Hello Marc,
>>> The key word is singleton. If a resource class is a singleton then
>>> you only have one instance. For performance that instance needs to
>>> be reentrant. If you just inject an int then all threads servicing
>>> concurrent requests will see the same value. Also injection only
>>> happens at object creation time so only values from the first
>>> request are injected. See the problem ?
>> Yes, I see that, for the case, that the resource classes are singeltons.
>> But the specification says, that "A new resource class instance is
>> created for each request to that resource." (section "Resource
>> Classes", subsection "Lifecycle and Environment"). If a new instance
>> is newly created for every HTTP request, than it's not a singelton.
>> Or do I miss something?
> Good catch. I think that per-request should be the default lifecycle
> but we shouldn't prevent others like singleton being used. E.g. an
> implementation that defers to Spring for resource class instantiation
> should be able to use any of the Spring-defined lifecyles.
ok, that's another question, if this should be so. I think you should
think about if it is useful to allow instance variables and so on on
(sub) resource classes, but forbid it on root resource classes.
Than the sentence "A new resource class instance is created for each
request to that resource." (section "Resource Classes", subsection
"Lifecycle and Environment") should be precised, that this is not valid
for root resource classes. In my understanding every root resource class
is also a root resource class (also if not explicit defined, but the
word construction intends this.
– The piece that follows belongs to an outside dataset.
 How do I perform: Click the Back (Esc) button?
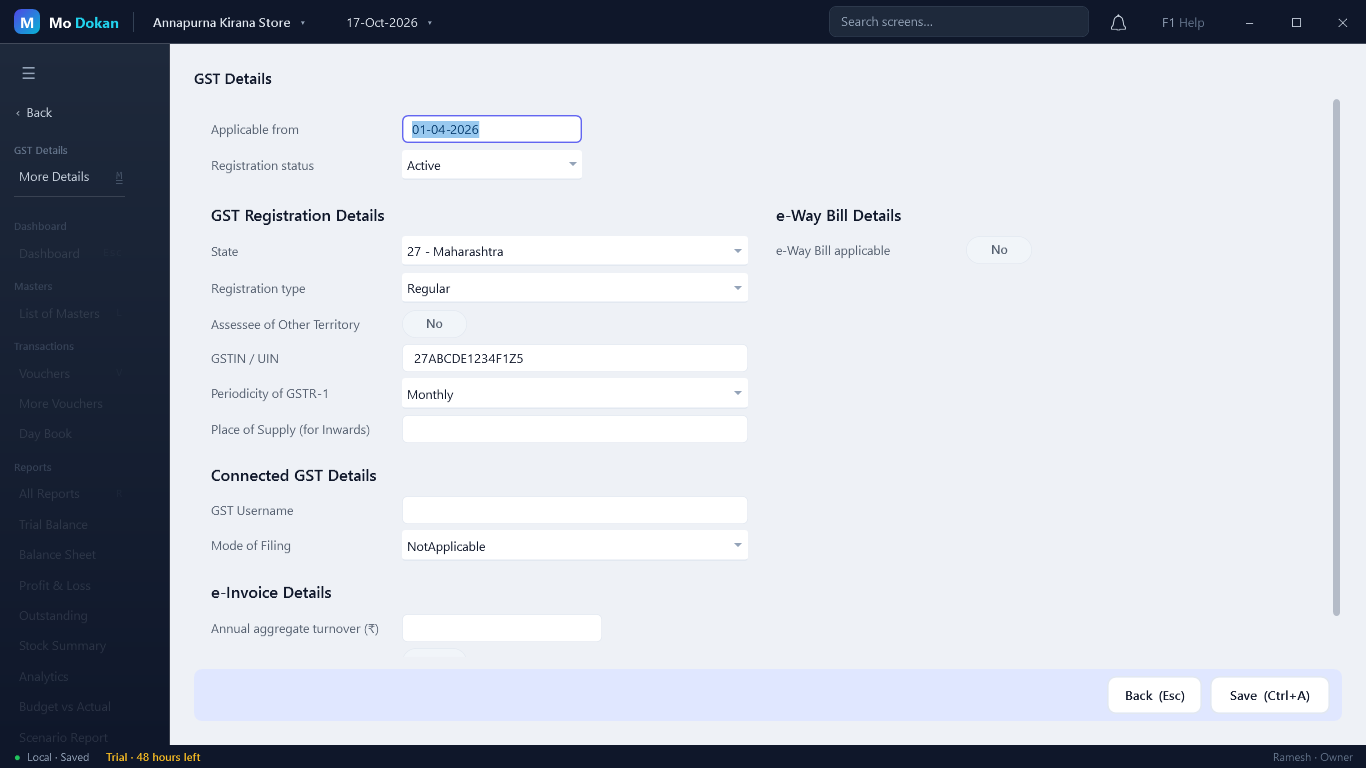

Also the last sentence of subsection
"Constructors" of section "Resource Classes" intends this, because it
explicit talks of non-root resource classes.
If a root resource class is not always a resource class, this must
explicit defined at the points in the specification, where there is a
difference.
A better way (IMO) for this is to rename the (non-root) "resource class"
in "sub resource class" (or something like this) and define "resource
class" as both (sub and root resource classes).